What is the largest four digit number, which when divided by 19 leaves a remainder of 7.

Here are the options: $a.9972$ $b.9976$ $c.9978$ $d.9982$

Solution:

Division with remainder is finding the largest integer that is the product of a divider provides value not greater than the dividend. The required number is called incomplete quotient. The difference between the dividend and the product of a divider on a partial quotient is called the remainder, is always less than the divisor. The general form of a linear equation can be expressed as $a = b \times q + r$. In this equation, q can be referred to as the quotient and d as the divisor, while r as the remainder. The equation can be transformed to find the remainder as: $r = a - b \times q$. Additionally, a and b must be natural numbers, with b being non-zero. The quotient is the integer result (rounded down) of the division of a by b. The remainder must also be an integer. If a and b are natural numbers, with d non-zero, it can be proven that there exist unique integers q and r, such that $a = b \times q + r$ and $0 \leq r < b$. The number q is called the quotient, while r is called the remainder.

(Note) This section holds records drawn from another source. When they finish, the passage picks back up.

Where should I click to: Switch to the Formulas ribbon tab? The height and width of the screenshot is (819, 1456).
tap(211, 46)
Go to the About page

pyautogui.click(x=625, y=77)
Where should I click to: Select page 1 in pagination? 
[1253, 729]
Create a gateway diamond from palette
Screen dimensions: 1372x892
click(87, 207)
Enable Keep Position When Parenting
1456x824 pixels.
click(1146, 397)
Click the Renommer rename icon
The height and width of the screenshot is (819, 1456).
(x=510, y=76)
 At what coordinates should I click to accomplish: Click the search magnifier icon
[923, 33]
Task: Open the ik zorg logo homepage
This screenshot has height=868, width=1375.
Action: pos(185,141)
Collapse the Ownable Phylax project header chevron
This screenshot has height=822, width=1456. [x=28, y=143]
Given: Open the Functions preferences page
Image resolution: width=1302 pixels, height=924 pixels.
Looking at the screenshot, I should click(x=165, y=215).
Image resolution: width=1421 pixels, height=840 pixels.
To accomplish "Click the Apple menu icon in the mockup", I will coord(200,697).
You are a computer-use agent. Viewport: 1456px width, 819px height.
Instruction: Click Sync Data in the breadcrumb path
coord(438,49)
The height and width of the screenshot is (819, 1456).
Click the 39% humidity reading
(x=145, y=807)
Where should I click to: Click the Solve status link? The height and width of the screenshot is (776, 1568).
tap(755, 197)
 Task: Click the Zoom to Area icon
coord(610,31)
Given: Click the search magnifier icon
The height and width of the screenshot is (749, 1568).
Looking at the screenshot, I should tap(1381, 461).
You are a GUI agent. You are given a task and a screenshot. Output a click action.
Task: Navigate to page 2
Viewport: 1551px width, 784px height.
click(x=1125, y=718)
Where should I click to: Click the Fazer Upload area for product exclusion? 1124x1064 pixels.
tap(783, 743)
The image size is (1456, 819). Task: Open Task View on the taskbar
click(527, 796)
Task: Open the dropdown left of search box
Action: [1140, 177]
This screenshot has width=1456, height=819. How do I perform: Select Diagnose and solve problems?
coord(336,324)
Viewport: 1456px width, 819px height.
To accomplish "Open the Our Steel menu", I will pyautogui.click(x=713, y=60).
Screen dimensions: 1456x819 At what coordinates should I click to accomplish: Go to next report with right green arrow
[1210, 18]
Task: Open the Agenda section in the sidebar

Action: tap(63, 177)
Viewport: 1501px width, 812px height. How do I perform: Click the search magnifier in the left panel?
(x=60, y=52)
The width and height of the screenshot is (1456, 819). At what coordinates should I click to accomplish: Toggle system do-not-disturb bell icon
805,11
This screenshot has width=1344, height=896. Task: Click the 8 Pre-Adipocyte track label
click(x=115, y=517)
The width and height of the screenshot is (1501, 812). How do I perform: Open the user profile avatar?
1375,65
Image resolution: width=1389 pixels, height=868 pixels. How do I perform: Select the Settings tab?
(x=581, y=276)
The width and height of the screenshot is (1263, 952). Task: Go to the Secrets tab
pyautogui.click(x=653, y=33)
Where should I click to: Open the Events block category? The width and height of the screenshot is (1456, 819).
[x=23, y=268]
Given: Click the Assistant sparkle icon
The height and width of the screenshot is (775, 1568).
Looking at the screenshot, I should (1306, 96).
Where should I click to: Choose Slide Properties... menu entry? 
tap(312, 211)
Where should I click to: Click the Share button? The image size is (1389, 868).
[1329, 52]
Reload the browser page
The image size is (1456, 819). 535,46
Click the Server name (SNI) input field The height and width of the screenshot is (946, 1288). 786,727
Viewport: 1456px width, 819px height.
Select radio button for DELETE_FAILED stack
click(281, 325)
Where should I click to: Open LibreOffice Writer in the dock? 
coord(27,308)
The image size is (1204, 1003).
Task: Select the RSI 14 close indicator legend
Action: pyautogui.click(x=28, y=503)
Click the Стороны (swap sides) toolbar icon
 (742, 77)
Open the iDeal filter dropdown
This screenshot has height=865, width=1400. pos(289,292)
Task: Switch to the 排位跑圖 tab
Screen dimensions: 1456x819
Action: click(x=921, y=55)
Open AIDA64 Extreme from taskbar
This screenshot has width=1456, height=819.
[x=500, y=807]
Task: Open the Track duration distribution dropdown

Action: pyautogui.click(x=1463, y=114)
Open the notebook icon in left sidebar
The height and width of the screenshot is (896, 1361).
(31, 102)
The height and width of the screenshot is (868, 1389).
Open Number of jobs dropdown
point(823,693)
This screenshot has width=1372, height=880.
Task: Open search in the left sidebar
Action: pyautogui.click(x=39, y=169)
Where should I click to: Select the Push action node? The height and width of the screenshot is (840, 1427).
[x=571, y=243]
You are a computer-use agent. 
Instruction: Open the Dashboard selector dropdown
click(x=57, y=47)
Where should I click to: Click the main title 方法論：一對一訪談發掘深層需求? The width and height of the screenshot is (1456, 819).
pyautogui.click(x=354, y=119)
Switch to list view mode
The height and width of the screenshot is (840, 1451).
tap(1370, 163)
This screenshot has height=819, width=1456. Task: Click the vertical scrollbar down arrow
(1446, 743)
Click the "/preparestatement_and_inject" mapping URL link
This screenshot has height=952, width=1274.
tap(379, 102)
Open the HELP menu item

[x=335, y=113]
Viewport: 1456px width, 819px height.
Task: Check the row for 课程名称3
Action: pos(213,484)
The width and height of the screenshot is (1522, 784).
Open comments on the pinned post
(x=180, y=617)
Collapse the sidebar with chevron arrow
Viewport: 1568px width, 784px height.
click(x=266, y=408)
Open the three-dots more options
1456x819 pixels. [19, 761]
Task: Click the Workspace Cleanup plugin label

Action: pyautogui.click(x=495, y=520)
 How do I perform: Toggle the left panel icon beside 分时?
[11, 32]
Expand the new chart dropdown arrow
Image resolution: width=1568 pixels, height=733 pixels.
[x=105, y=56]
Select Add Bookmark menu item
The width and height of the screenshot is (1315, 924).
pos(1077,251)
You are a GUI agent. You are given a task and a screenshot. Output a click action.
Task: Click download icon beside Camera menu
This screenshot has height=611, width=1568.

Firstly we divide to get a whole number and a decimal for each option:

Subtract the whole number part for each option:

a. Subtract 524 get 0,8421053, multiply the above by 19 to get 16.0000007 rounding gives the remainder of 16.

b. Subtract 525 get 0,0526316, multiply the above by 19 to get 1.0000004 rounding gives the remainder of 1.

c. Subtract 525 get 0,1578947, multiply the above by 19 to get 2.9999993 rounding gives the remainder of 3.

d. Subtract 525 get 0,3684211, multiply the above by 19 to get 7.0000009 rounding gives the remainder of 7.

**Answer**: the largest four digit number, which when divided by 19 leaves a remainder of 7 is option d.9982.